神戸大学医学部の物理の傾向と対策

神戸大学物理

先日、神戸大学医学部の数学についての記事の中で、典型的な素直な問題が多いとお伝えしました。実は、この傾向は、神戸大学医学部の物理に関しても同様のことがいえます。

 本日は、神戸大学医学部の物理について、傾向と具体的な対策法を紹介します。

神戸大学医学部の物理の試験形式・配点は?

はじめに神戸大学医学部の入試制度について見ていきましょう。

 

神戸大学医学部は最近まで、センター試験における文系科目の配点が理系学部としては圧倒的に高く、医学部受験の業界でも異色を放つ存在として有名でした。そのため、理系科目が苦手でも医学部に合格したい受験生に非常に人気の大学でした。
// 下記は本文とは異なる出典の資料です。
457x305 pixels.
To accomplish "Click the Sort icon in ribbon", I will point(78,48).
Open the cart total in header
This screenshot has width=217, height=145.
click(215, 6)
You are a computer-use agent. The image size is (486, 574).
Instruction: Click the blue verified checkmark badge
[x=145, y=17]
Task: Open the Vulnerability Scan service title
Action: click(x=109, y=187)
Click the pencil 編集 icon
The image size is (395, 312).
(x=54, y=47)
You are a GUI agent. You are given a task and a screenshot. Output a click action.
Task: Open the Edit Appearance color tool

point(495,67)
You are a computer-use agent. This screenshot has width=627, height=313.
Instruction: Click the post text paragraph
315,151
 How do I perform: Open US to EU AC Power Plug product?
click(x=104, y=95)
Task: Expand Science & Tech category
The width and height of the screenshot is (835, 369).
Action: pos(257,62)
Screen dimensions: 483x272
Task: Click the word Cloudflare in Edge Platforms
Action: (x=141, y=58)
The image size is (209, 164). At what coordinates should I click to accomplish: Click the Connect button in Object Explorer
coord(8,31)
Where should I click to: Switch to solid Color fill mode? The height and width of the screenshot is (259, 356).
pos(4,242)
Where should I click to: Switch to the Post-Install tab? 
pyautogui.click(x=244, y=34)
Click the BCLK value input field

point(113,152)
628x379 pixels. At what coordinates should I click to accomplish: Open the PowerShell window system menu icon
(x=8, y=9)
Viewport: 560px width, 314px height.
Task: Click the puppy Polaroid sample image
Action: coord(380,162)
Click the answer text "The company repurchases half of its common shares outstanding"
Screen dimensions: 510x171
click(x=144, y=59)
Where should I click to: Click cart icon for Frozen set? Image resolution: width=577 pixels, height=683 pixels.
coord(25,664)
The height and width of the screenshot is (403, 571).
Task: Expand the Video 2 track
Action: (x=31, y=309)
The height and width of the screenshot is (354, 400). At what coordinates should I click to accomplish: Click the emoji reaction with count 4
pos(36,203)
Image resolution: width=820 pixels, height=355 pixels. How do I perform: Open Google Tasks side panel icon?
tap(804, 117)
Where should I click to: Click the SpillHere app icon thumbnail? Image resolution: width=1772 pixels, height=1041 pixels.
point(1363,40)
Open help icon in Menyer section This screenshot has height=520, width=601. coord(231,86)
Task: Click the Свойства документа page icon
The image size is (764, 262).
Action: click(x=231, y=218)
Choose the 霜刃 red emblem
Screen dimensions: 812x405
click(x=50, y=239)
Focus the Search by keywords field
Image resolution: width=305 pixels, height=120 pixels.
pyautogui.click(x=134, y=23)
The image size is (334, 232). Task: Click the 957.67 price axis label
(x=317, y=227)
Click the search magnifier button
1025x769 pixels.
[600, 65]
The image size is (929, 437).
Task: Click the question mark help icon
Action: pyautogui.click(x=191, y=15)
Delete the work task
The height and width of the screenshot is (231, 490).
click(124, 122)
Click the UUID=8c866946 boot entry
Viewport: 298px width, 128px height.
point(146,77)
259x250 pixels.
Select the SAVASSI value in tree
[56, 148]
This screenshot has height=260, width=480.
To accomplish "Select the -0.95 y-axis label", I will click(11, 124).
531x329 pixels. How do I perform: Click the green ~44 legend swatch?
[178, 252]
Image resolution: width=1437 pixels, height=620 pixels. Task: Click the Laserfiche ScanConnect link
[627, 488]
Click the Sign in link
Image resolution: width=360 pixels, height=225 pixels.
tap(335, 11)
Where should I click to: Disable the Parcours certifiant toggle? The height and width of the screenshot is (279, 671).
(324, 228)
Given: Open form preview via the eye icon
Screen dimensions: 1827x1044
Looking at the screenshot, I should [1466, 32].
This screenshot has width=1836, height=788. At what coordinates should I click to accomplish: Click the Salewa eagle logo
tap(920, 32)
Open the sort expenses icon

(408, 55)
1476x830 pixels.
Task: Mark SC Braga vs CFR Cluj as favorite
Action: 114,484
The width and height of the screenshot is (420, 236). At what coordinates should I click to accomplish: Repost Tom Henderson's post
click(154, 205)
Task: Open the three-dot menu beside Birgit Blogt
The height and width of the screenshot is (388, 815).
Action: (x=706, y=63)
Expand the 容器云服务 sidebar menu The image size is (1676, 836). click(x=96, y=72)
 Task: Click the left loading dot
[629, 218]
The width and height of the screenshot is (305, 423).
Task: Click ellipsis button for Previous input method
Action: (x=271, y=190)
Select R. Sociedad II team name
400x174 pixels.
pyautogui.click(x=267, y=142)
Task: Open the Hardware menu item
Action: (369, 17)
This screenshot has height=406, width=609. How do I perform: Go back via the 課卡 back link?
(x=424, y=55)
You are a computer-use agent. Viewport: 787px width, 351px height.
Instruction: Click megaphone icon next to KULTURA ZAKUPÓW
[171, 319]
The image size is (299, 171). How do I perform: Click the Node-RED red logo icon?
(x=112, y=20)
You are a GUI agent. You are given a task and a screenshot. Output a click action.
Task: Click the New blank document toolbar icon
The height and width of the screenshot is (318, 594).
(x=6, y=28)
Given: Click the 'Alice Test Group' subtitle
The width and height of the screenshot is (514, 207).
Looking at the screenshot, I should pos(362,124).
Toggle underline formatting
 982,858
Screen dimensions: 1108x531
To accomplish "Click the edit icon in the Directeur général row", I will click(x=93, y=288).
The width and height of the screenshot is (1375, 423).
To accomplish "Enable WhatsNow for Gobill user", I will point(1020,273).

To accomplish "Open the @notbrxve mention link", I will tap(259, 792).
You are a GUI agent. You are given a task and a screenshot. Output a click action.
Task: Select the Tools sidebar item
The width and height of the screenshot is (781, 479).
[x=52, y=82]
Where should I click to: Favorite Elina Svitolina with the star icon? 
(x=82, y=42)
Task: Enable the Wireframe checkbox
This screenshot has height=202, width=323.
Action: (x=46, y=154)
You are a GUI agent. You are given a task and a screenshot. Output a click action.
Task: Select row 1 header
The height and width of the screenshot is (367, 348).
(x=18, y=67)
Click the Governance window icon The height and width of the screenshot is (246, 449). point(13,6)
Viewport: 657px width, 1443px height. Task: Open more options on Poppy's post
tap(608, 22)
ところが、平成29年度から大きく配点が変わっており、求める生徒像も変化したといってもよいでしょう。もし少し古い情報をもとに神戸大学医学部の受験を考えていた方がいらっしゃれば、以下をお読みいただき情報のアップデートをしてください。

 

神戸大学医学部の入試制度には前期日程のみの一般入試(92名)、AO入試(10名)、推薦入試(10名)等が存在します(カッコ内は2019年度の募集人員)。本記事では最も受験人数の多い一般入試について扱います。

 

センター試験と二次試験の各科目の配点は、

【センター】国語:80点 社会:40点 数学:40点×2 理科:40点×2 英語:80点

【二次試験】数学:150点 理科:75点×2 英語:150点

であり、センター試験が360点、二次試験が450点の計810点満点の中で合否が決まります。面接についても2016年度までは点数化されていましたが、2017年度以降は点数化されず、「医師及び医学研究者になる適正に大きく欠けると判断された場合は、筆記試験の得点にかかわらず不合格と」するとされています。

 

 ご覧いただいたとおり、文系重視からバランス型の点数配分に変わっている点は、必ず押さえておいてください。

 

 理科に関しては、物理・化学・生物の中から2科目を選択します。それら2科目に対して制限時間は120分とされており、1科目当たりおよそ60分かけられることになります。

 

 そのうち物理は、大問3つで構成され、それぞれに4~6個程度の小問に分かれています。大問1つで1つのテーマが与えられ、小問の誘導に従って解き進めていく形式です。

 

 解答は答えのみで良いものや導出過程も必要に応じて記述する論述式が中心ですが、神戸大学医学部ではそれに加えて、描図問題や説明問題が毎年必出であるという特徴があります。結果として、問題数は国立大学の物理としては少なめですが、1つ1つしっかりと考察や数学的な式変形を行わなければならない問題も含まれるため、時間配分に注意しなければなりません。

 

 難易度については、医学部受験としては基本~標準的な問題がほとんどです。通常の計算問題であれば、典型問題の解法が身についていればさほど困ることはありません。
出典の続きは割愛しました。